What this task involves
A picture should never appear in your copy. Transcribe the listing exactly from its first line through the line with "Task: Click 説明を追加する to add description", both ends included.
(Supplied data)
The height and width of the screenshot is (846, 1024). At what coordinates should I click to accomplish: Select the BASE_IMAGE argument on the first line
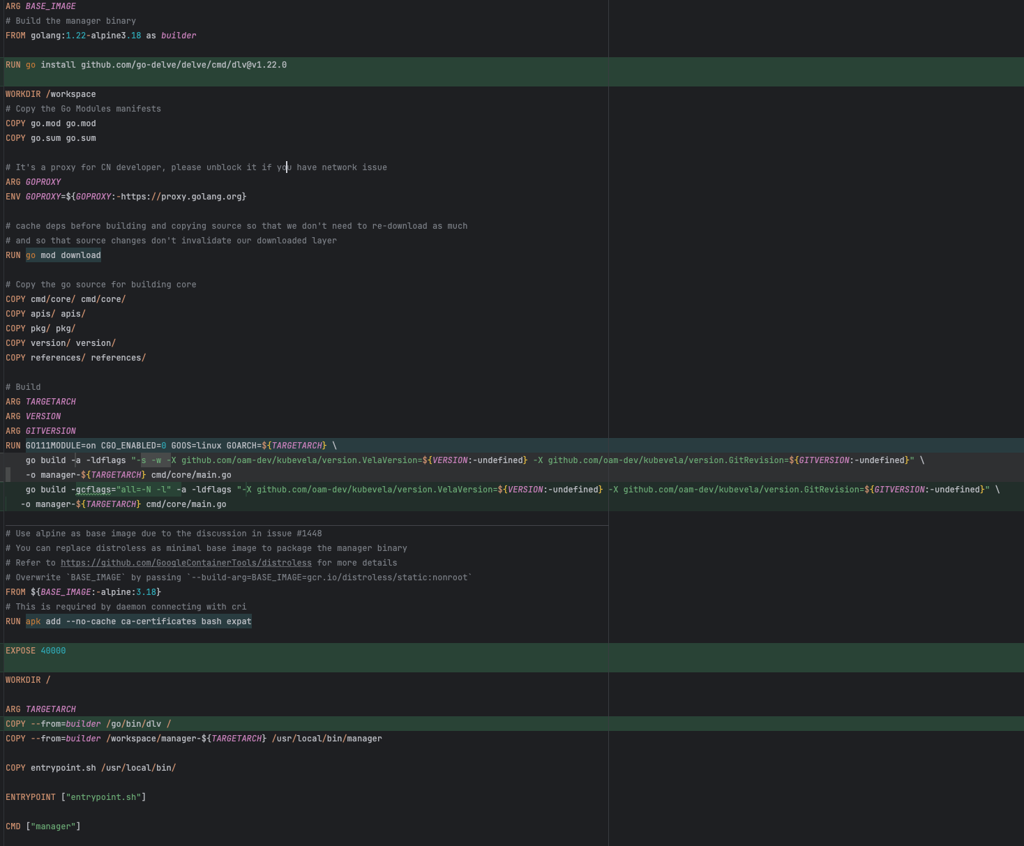tap(42, 6)
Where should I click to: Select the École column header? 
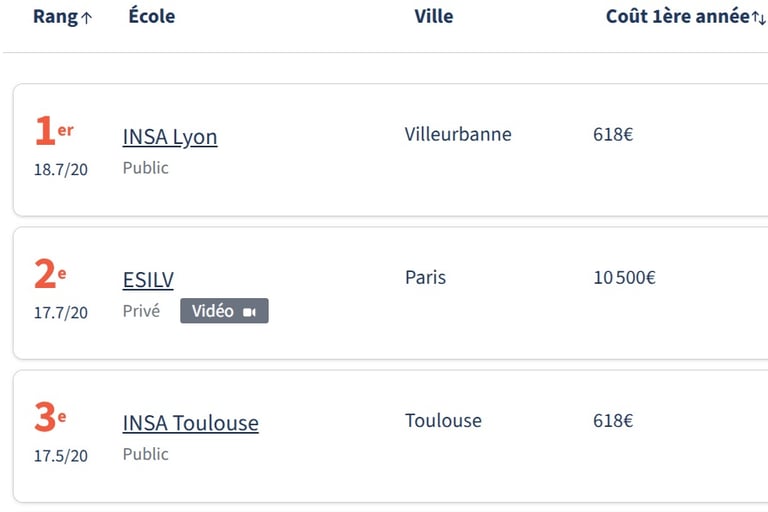coord(152,16)
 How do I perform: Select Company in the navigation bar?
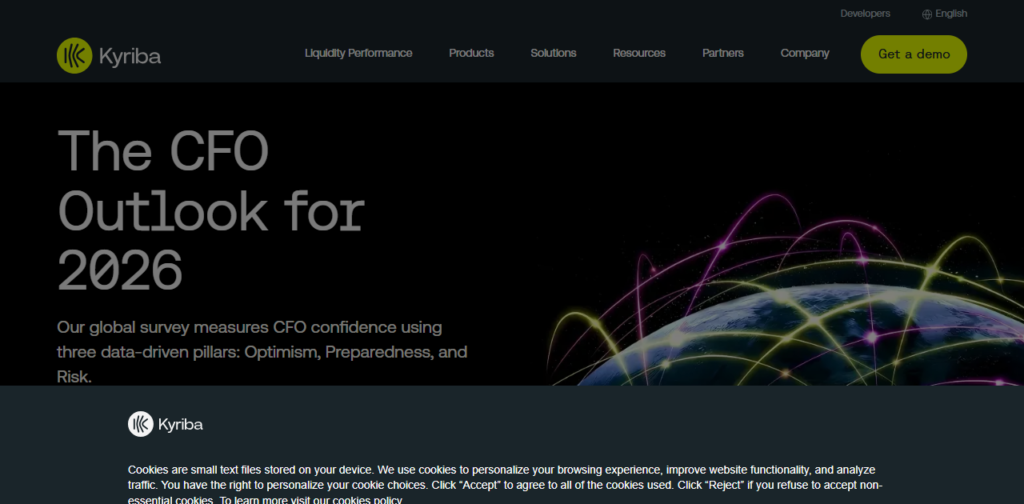click(x=805, y=53)
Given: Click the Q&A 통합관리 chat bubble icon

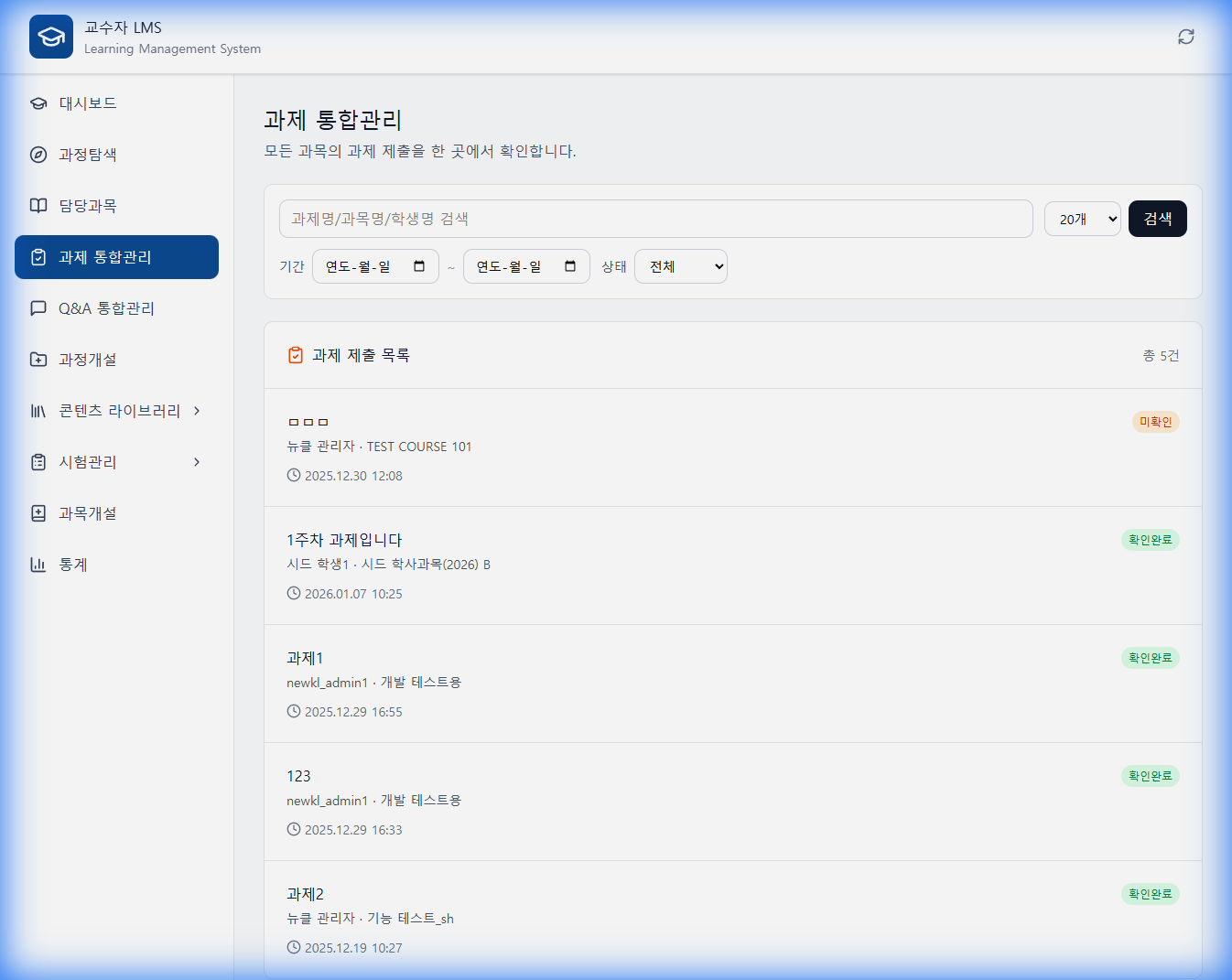Looking at the screenshot, I should click(38, 308).
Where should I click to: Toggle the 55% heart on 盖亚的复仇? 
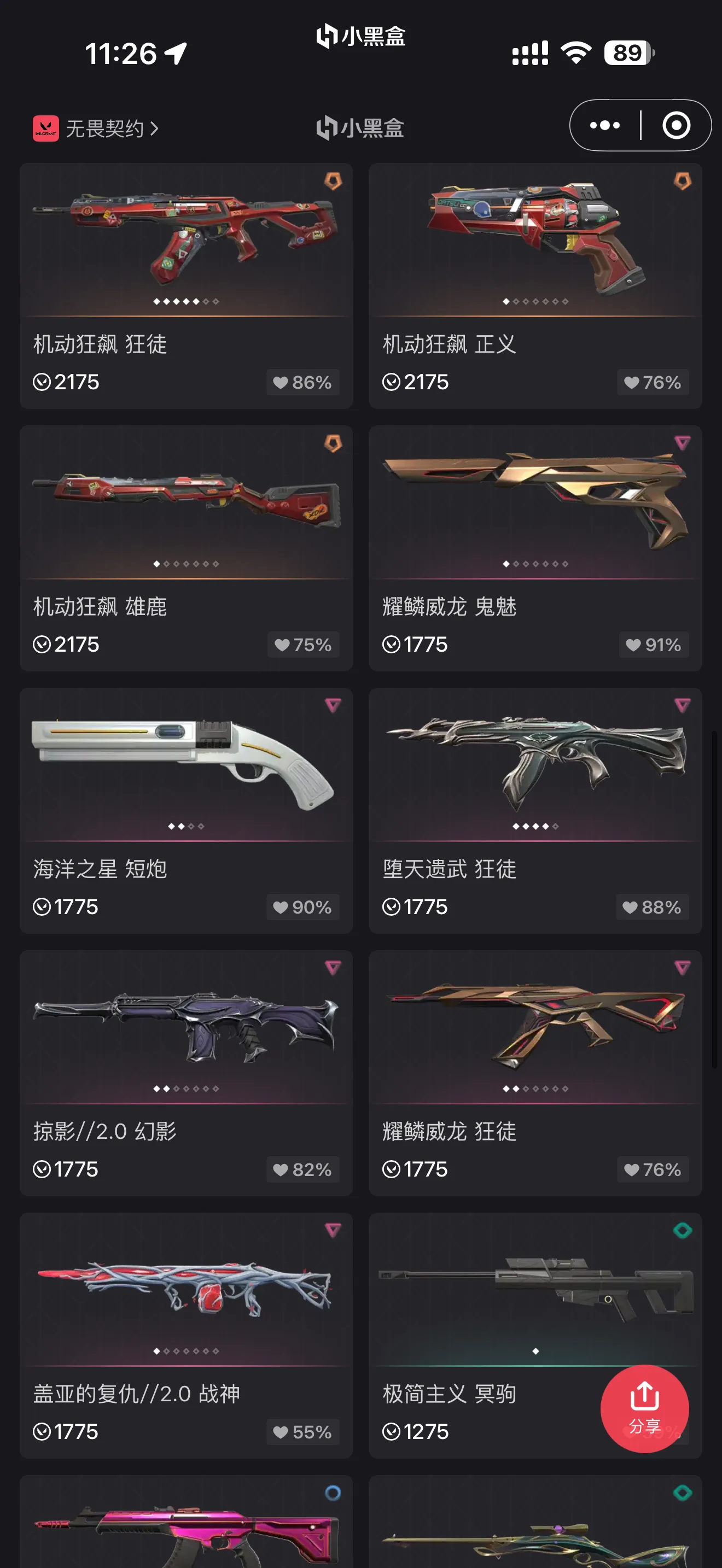coord(302,1432)
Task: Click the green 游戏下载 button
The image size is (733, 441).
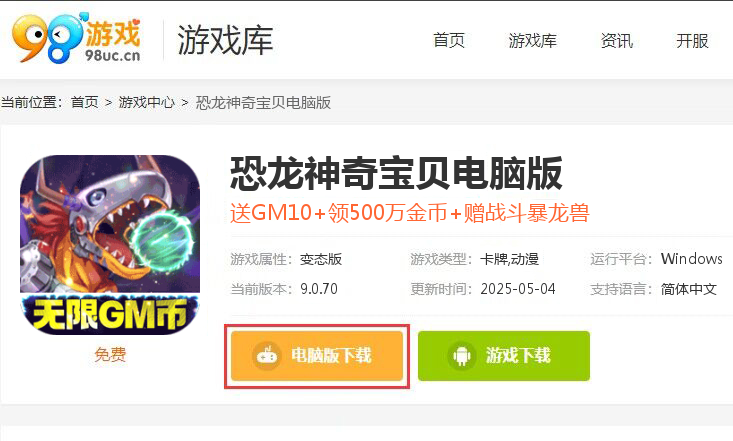Action: click(504, 356)
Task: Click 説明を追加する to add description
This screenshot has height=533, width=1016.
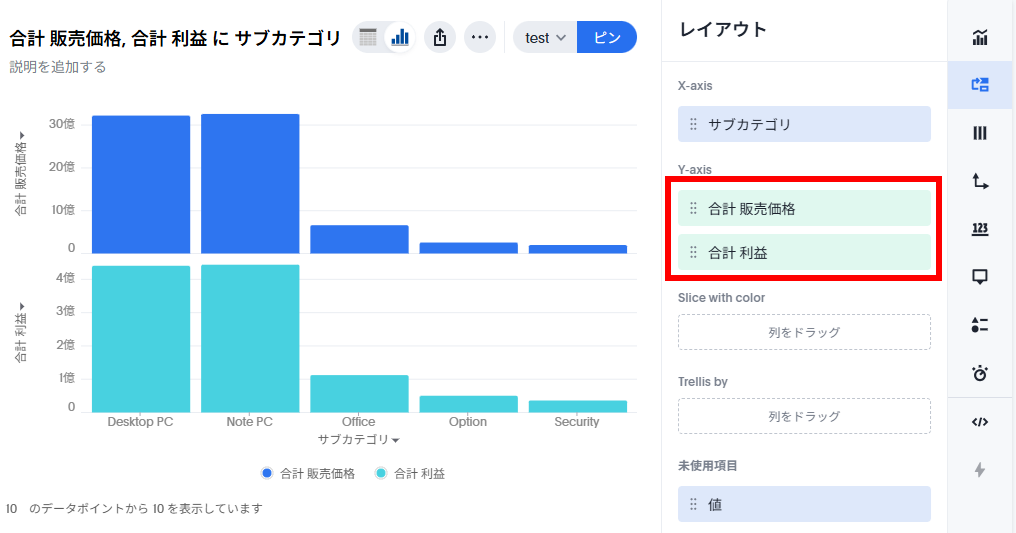Action: click(58, 67)
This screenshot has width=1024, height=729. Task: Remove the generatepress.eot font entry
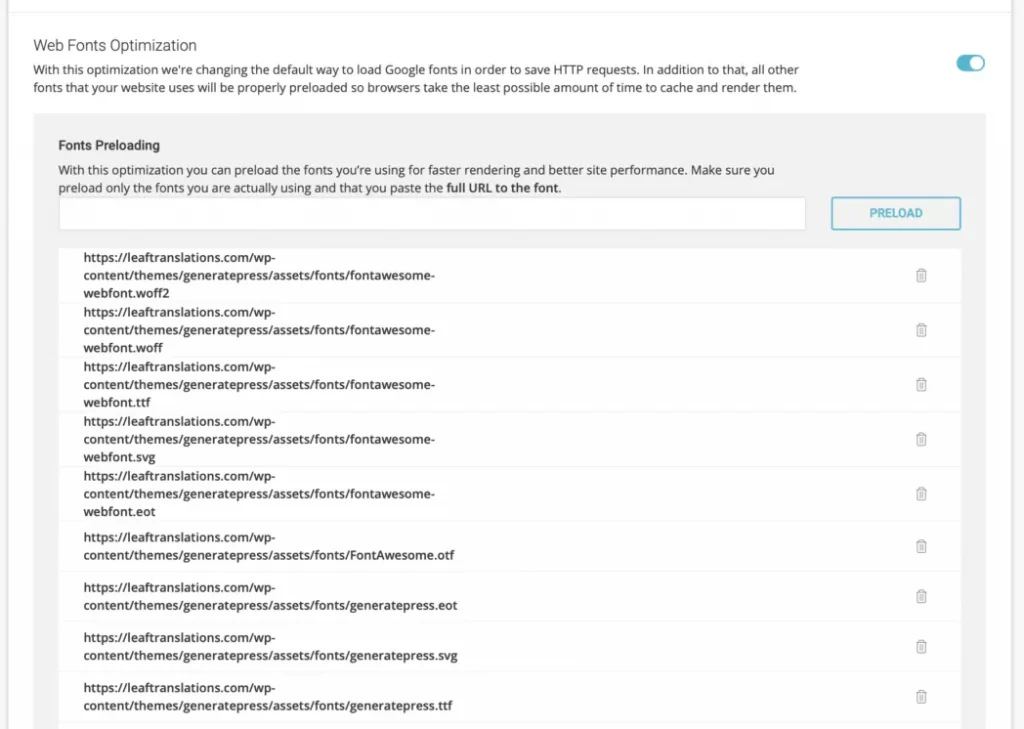click(921, 596)
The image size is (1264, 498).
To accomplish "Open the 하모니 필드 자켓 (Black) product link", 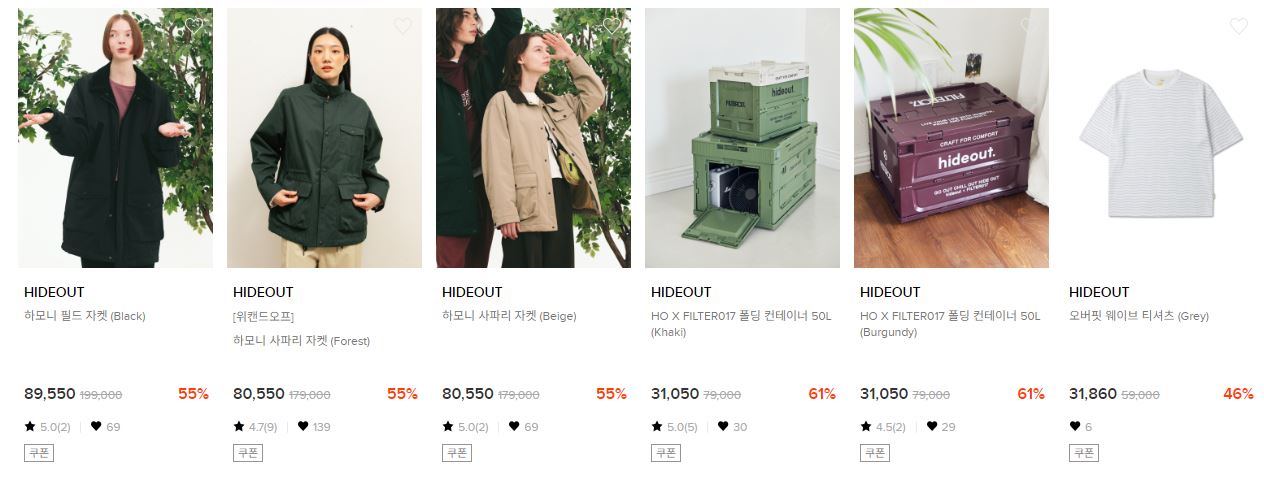I will coord(85,316).
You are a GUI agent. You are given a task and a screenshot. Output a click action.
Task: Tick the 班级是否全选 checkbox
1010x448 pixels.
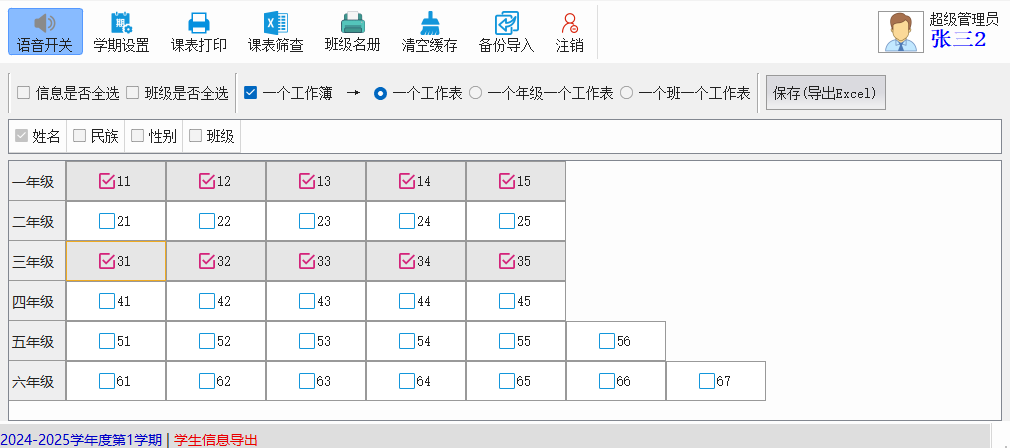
(End Supplied data)
The answer
The height and width of the screenshot is (846, 1024). At what coordinates should I click to accomplish: Select the BASE_IMAGE argument on the first line
tap(42, 6)
Where should I click to: Select the École column header? 
coord(152,16)
 How do I perform: Select Company in the navigation bar?
click(x=805, y=53)
Given: Click the Q&A 통합관리 chat bubble icon

Looking at the screenshot, I should click(38, 308).
Where should I click to: Toggle the 55% heart on 盖亚的复仇? 
coord(302,1432)
Task: Click the green 游戏下载 button
The image size is (733, 441).
Action: click(504, 356)
Task: Click 説明を追加する to add description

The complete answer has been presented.